Together with a group of master's students, university lecturer and researcher Flavius Frasincar from Erasmus University Rotterdam (EUR) is researching how recommendation systems for online financial news can be improved. Systems of this type automatically recommend news items to readers based on their reading profiles.

Docent geeft uitleg aan leerlingen achter een laptop

Complex models

“Earlier models were pretty simple,” explains Flavius Frasincar. "They only looked at the words present in a news item and made recommendations to the reader on that basis. Now we are also including the meaning behind words, i.e. homonyms, synonyms and associations – all possible relationships between words." He gives the example of the ECB and Draghi: names that don't feature in a dictionary but which nevertheless belong to each other.

Computations not feasible on a PC

"All these relationships between words mean that we have a great many parameters for our computations. We also include various threshold values which determine whether or not the system recommends a news item." This necessitates a huge number of computations. Attempts to perform these computations on a PC failed. "After a couple of weeks the computer still hadn't finished. One of my students tried this but it quickly became clear that we needed more processing power.” It wasn't so much the size of the dataset, which at around 100 news items wasn't particularly big. Computing more than thirty parameters for each threshold value in combination with the processing of natural language made this task computationally difficult, explains Frasincar.

Fast access to processing power

SURF's compute cluster soon came to mind. "I was already using the Lisa cluster through an NWO project. But halfway through the year, our research group had already used up 98% of the allotted computing hours. So it's great that the EUR is now also purchasing computing time from SURF. If I need extra computing hours this can be arranged quickly and easily.

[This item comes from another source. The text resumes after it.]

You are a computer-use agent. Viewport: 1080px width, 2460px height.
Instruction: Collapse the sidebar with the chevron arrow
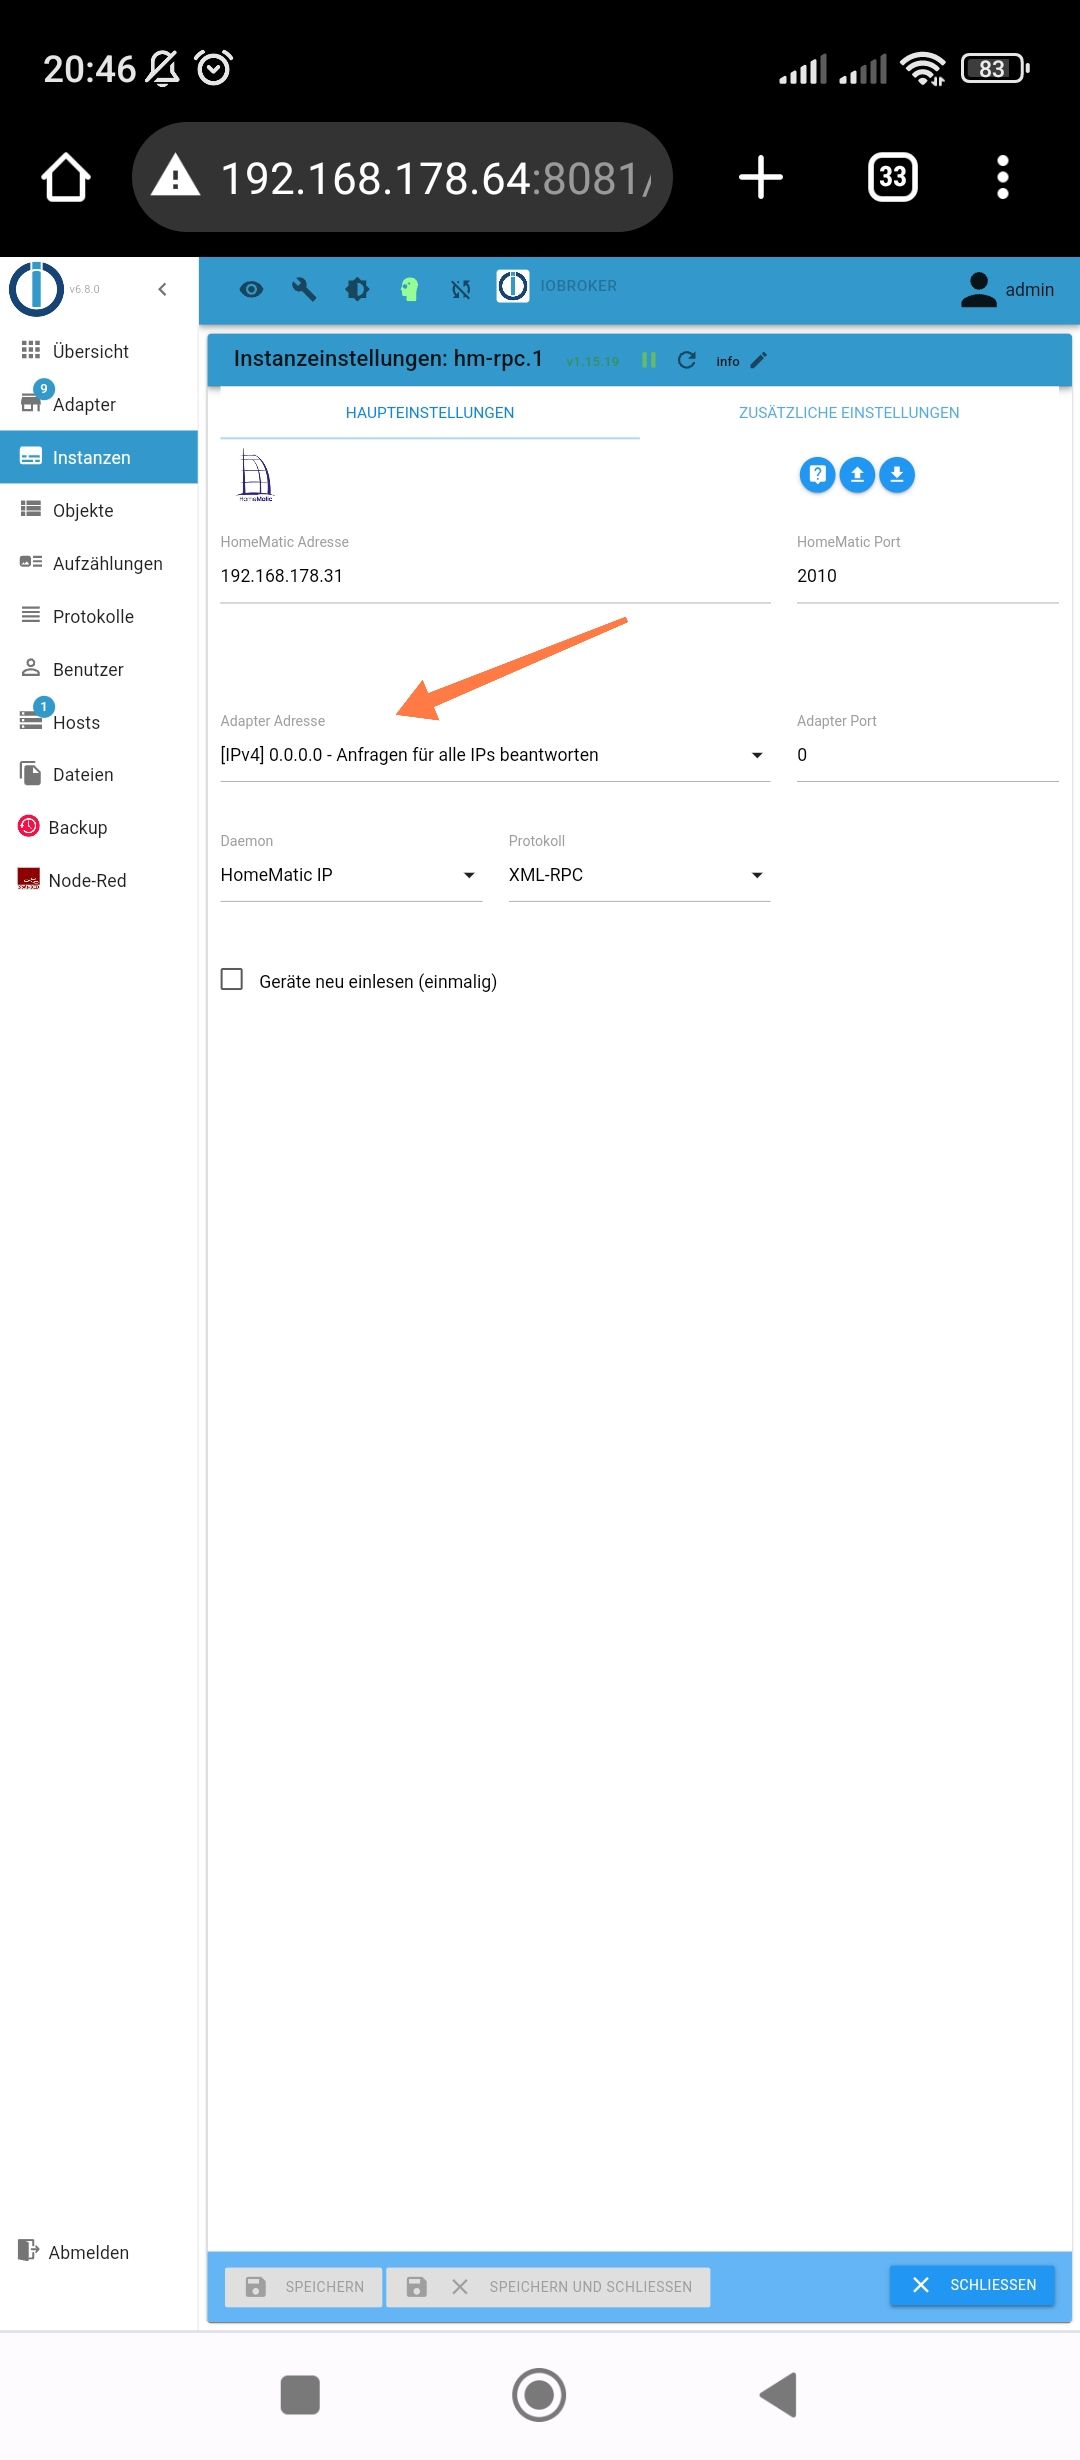[162, 289]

All I have to do is email EUR's Research Support Office.” 

"So it's great that the EUR is now also purchasing computing time from SURF. If I need extra computing hours this can be arranged quickly and easily."

Getting started

"An introductory course in Cluster Computing was essential to enable my students to get started with the compute cluster,” says Frasincar. "My students were familiar with Java, but they didn't know anything about Linux, the operating system that the compute cluster runs on. We also took full advantage of the support offered by SURF during the research project. That's when we noticed that we had quite a few specific questions. For example, we needed technical expertise to configure a new version of a Java virtual machine on the cluster. SURF gave us a great deal of help with this, and everything was sorted really quickly."